I'm personally not a fan of sight reading (doulch? reading). I perfer a phonics type program of some sort. That way if the word wasn't memorized the child will have the tools to sound it out to get it.

If you don't want to call what you do "unschooling" than go with "eclectic." biggrin.gif That is what we do (and probably most homeschoolers) I try very hard to follow a classical curriculum, but it doesn't always happen. We have many unschooling days and days that we just read a bit. Then I'll have a big push to finish up workbook pages and "assigned" activities/projects. (One reason we are doing away with most workbooks next year!) I have to remember to count the days that I let dd sit in front of her computer with her educational software. At the ages our kids are they are always learning - even if it isn't formal school.


Posted by: cornerstone Apr 2 2006, 02:29 PM

Lets face it boys would rather be out playing then inside doing boring schoolwork. My boys are men now but I remember those days. That bike in the laneway was a zillion times more interesting then the math lesson. We use to go for adventures via bike or walks and park under a tree and do a page of math or read a book together. We had a packed snack and chocolate milk in used ketchup bottles.My sons remember this so well. They said it was great fun........because it wasn't in a classroom setting ( home).

Posted by: tabv Apr 3 2006, 02:28 PM

My boys are like this too... Michael is my example right now.
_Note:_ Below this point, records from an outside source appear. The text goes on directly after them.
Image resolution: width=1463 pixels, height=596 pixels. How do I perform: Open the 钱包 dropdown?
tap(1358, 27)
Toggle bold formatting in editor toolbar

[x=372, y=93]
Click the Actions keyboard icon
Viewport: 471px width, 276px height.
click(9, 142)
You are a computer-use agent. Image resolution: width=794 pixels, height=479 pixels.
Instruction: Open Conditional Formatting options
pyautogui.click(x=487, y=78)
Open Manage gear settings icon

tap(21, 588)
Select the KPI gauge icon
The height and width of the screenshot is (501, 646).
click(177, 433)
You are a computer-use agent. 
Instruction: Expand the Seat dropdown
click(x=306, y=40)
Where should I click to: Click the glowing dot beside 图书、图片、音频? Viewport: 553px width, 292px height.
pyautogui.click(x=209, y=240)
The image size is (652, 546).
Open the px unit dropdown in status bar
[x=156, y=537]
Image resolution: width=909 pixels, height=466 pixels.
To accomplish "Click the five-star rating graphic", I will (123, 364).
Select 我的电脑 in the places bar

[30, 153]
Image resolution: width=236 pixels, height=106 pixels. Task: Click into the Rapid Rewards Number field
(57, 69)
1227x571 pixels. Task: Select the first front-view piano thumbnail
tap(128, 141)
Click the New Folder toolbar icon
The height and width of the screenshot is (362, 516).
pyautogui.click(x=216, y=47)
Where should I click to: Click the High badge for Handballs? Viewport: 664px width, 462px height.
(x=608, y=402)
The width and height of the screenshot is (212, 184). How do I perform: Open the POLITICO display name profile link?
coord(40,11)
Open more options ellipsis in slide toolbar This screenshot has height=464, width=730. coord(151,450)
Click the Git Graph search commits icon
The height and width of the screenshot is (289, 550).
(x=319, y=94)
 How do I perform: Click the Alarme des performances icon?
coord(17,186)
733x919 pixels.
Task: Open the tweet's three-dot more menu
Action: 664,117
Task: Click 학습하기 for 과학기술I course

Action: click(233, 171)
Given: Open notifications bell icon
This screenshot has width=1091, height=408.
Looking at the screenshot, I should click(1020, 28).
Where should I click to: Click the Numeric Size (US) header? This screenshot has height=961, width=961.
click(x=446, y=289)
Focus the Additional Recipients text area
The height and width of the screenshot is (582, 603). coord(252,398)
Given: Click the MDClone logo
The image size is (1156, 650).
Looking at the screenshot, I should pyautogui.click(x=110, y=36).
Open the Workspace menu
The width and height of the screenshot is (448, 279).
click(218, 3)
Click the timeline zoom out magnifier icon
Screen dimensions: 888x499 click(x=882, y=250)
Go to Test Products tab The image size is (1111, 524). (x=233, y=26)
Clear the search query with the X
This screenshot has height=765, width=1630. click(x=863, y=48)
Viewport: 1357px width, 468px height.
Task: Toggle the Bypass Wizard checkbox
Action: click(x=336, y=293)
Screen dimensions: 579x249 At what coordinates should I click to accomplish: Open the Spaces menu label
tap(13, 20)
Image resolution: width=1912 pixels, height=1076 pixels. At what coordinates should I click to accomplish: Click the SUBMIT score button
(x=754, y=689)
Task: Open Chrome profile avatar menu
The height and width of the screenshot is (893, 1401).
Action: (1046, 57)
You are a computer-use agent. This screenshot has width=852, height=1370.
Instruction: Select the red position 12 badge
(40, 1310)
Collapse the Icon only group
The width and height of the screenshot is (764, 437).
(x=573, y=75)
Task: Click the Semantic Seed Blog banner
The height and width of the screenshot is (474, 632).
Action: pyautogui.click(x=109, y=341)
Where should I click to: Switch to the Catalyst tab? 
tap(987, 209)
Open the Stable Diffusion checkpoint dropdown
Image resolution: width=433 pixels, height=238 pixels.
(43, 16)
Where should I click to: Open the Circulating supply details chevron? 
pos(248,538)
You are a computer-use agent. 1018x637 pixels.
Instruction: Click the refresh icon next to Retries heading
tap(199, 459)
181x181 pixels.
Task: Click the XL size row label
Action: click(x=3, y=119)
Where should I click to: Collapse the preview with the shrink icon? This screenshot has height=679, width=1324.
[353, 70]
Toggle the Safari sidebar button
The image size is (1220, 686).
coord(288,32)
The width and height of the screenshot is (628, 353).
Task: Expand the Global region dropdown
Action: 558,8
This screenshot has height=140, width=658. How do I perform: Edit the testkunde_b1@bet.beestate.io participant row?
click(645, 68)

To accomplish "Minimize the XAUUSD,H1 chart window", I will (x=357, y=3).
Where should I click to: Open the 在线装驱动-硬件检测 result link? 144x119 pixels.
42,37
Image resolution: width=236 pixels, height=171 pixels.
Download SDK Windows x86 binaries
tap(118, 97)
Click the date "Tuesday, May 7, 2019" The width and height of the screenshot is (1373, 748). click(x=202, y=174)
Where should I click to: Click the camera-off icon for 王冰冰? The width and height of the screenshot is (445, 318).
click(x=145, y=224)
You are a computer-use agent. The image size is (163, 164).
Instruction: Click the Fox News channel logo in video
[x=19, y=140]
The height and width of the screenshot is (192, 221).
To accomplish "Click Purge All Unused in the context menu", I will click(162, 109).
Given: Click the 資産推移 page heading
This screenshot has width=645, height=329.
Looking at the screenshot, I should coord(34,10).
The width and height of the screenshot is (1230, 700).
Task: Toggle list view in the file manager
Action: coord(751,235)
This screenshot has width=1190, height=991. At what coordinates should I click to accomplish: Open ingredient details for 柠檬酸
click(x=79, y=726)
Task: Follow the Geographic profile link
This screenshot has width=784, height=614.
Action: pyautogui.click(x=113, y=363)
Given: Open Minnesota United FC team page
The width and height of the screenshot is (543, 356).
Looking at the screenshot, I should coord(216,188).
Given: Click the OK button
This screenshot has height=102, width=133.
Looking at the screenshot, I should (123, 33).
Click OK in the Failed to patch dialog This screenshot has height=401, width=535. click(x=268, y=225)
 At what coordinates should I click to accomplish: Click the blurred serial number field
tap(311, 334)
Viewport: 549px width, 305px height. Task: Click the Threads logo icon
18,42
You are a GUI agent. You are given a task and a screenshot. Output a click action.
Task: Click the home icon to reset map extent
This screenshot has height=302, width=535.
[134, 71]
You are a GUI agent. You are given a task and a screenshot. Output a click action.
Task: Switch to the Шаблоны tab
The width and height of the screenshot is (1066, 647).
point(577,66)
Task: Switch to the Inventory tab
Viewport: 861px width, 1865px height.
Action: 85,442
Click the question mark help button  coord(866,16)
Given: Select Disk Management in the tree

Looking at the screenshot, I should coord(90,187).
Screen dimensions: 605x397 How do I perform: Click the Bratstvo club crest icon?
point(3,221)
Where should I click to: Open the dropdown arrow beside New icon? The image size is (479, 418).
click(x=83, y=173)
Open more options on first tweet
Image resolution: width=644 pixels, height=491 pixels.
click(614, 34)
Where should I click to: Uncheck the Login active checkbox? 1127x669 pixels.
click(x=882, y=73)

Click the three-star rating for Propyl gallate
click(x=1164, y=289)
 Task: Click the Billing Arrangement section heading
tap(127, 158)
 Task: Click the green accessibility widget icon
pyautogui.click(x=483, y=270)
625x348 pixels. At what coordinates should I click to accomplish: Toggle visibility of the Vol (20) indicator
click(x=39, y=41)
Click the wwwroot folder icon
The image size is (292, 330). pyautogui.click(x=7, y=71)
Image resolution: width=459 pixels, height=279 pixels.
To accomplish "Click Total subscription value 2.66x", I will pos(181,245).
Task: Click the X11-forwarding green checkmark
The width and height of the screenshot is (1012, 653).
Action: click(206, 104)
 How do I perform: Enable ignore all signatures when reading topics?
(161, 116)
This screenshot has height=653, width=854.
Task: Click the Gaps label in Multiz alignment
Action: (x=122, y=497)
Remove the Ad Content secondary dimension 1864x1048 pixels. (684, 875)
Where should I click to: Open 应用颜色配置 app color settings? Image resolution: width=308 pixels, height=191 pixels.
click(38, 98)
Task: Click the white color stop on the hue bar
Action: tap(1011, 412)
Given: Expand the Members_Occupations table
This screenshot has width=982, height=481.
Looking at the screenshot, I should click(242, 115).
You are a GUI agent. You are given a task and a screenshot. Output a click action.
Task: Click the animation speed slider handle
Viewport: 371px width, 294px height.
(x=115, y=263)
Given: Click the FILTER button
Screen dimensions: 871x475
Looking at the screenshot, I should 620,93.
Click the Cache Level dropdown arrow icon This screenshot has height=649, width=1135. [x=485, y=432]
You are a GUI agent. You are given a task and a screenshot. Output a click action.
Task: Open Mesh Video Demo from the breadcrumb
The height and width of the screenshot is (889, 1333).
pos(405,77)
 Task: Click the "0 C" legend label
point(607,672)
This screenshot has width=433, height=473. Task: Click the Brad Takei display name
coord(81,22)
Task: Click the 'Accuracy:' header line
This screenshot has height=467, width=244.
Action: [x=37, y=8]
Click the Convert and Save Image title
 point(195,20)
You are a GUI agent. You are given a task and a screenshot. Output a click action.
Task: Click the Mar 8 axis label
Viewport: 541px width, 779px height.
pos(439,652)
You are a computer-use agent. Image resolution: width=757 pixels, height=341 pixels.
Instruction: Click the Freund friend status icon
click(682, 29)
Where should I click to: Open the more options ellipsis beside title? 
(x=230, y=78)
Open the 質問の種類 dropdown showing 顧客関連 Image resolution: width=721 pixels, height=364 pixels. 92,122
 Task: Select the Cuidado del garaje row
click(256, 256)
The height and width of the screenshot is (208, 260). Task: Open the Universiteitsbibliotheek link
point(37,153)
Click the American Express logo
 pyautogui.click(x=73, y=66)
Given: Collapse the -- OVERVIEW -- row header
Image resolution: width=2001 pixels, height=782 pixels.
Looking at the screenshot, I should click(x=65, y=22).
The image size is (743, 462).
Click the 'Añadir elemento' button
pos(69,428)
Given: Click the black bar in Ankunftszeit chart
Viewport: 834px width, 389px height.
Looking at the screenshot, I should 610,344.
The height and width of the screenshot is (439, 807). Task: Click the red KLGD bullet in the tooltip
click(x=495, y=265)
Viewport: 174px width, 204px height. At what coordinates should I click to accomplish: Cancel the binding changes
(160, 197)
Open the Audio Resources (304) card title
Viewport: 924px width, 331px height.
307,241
He is NOW in third grade, was reading at age 4, so I thought we'd skip ahead and such and be doing academic bookwork immediately. Well, he's a boy, and he's all boy, and he knows his own mind. We fought and fought. I went back to more unschooling and learning form everything around us, with no requirements...

And he's still reading wonderfully, he's ahead of his grade level, even though this is the first year we've done a whole lot of bookwork each day, and he's excelling and very self motivated.

We did hardly anything for K, 1, or 2. Sure, we learned, but it really was up to all of us what we did or when we did it.

Just letting you know of successes and not problems with just backing off and letting him be your guide, especially this young.

My now 7 year old started reading just before he turned 7, and while he isn't as far ahead as his older brother, he is still doing great with whatever I put in front of him, still trying to keep it very low key and laid back.

He is taking more initiative now with Michael doing so much that looks so cool, and I think that helps.

Oh, and my 6 year old (next Tuesday) is a girl, but she is very active as well, but when she wants to do her work? She sits and works for hours... not that she is this way all the time, it goes in spurts, but I think it as much a difference in individual personalities as gender differences lol.


Posted by: mimzie Apr 3 2006, 02:45 PM

Tabitha, thank you so much! That does help a lot to know that it has been done with great success LOL I talked with DH today about kinda unschooling, he's never heard of it before so he keeps asking questions but he's so laid back with the homeschool stuff that he has faith in whatever I decide I guess.

Anyway, I loved reading about those kids that have done this and arent lazy bums or anything LOL!!